## WHAT IS EXPECTED
Could you render the lines as a Markdown table with the columns Row and Line, starting at the line containing "Where should I" and running through the final line, both ends included? Number each row, skip blank lines, and leave the pictures out.
Start
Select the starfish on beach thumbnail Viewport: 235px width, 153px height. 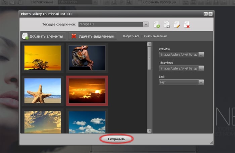point(43,90)

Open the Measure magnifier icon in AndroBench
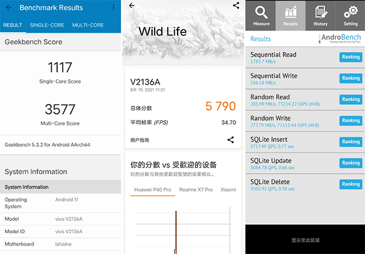(x=261, y=15)
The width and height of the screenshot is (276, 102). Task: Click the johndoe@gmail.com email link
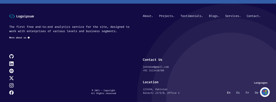pos(156,67)
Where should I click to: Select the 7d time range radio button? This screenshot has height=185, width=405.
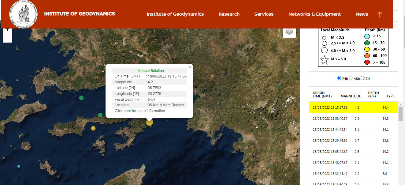tap(363, 78)
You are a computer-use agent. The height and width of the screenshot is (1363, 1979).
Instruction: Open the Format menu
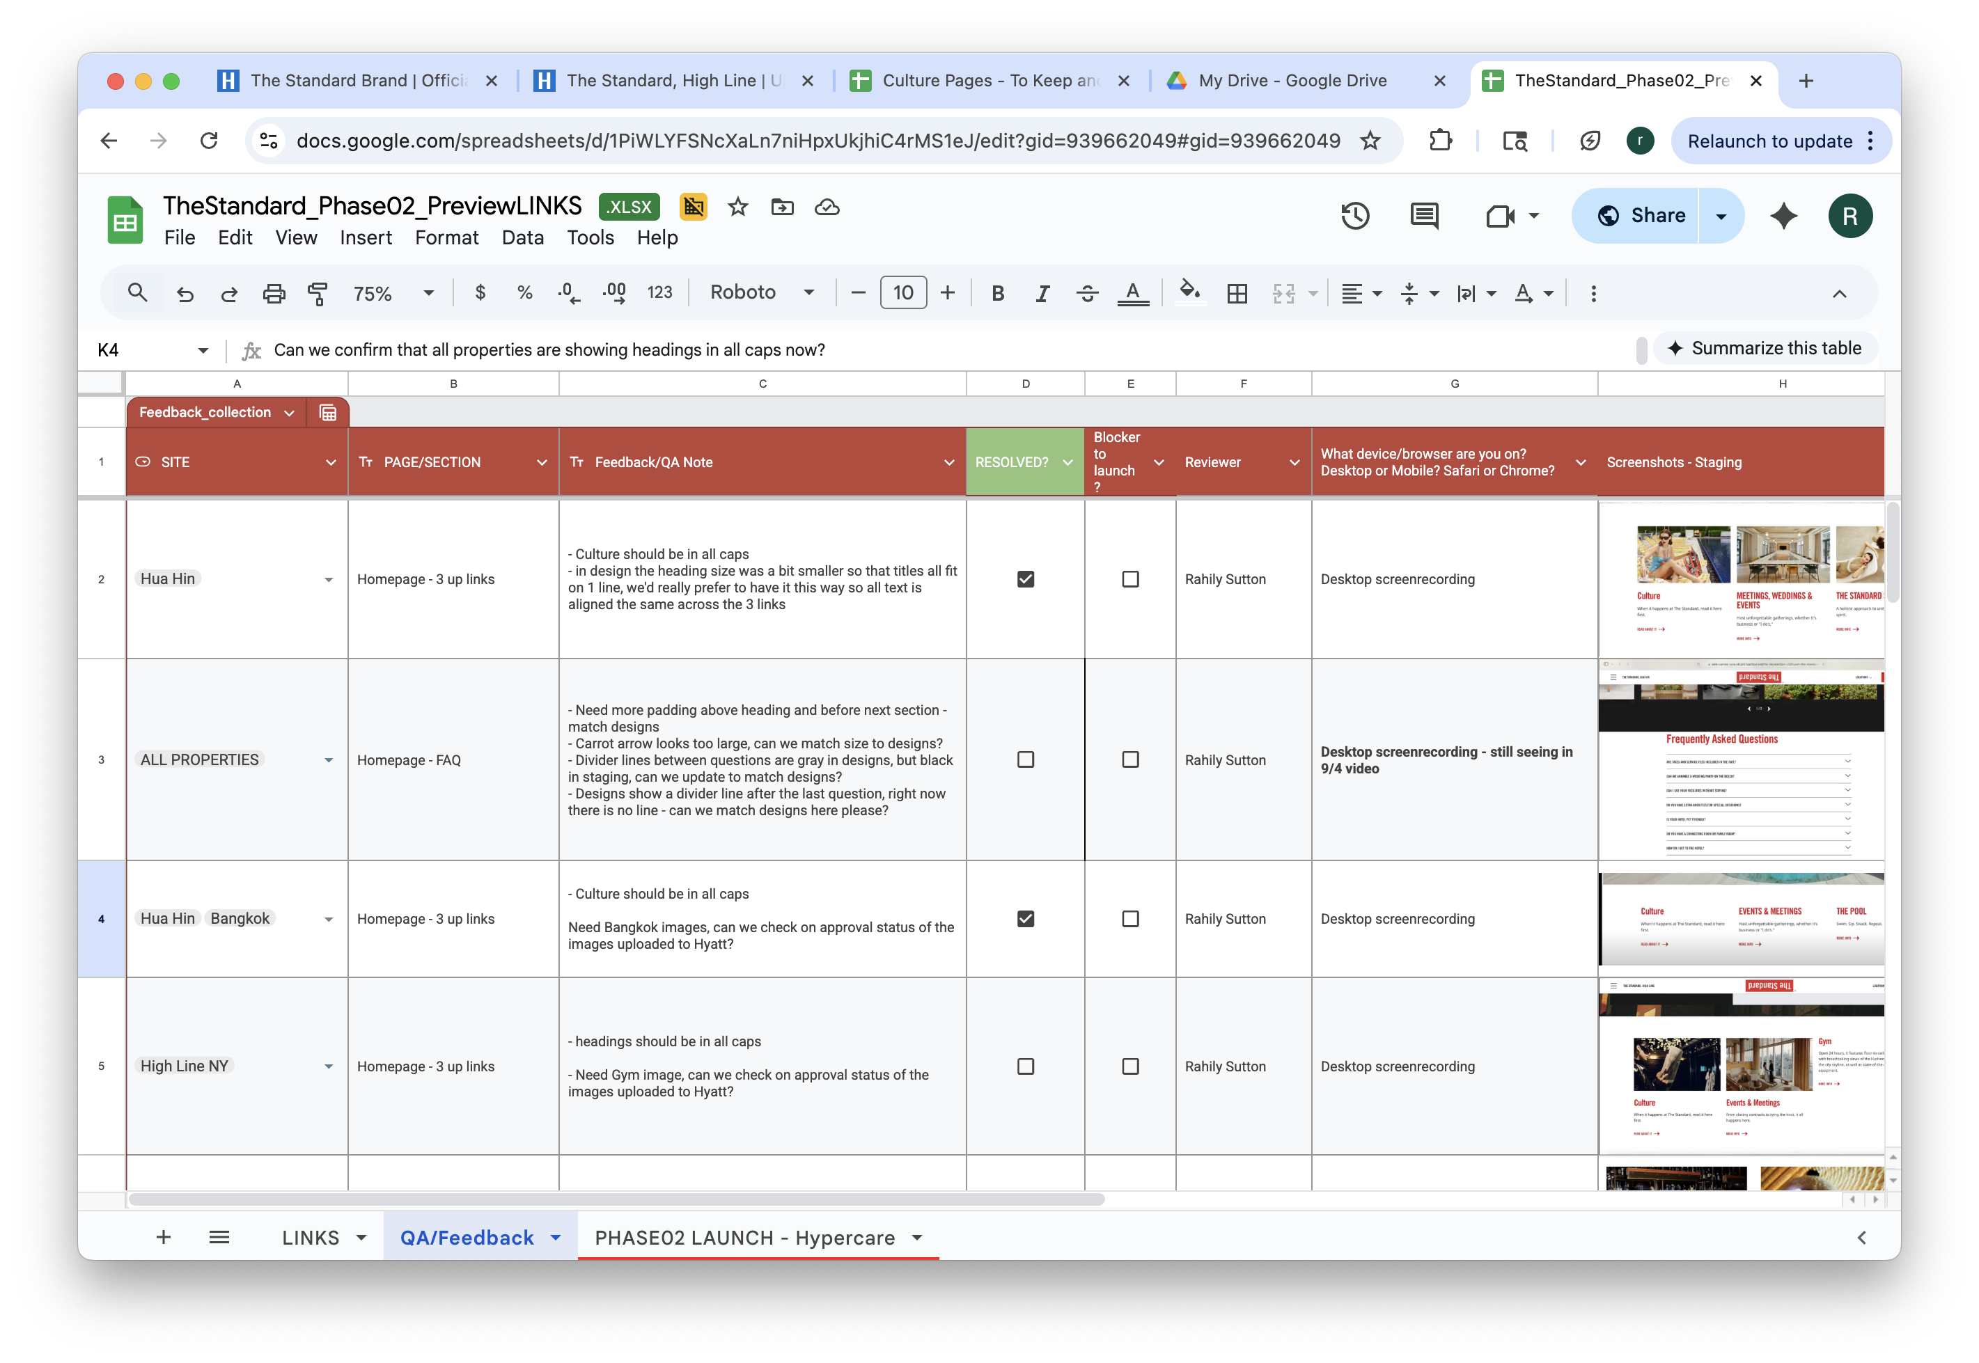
End
## ANSWER TO THE EXERCISE
| Row | Line |
|---|---|
| 1 | Where should I click to: Select the 7d time range radio button? This screenshot has height=185, width=405. |
| 2 | tap(363, 78) |
| 3 | You are a computer-use agent. The height and width of the screenshot is (1363, 1979). |
| 4 | Instruction: Open the Format menu |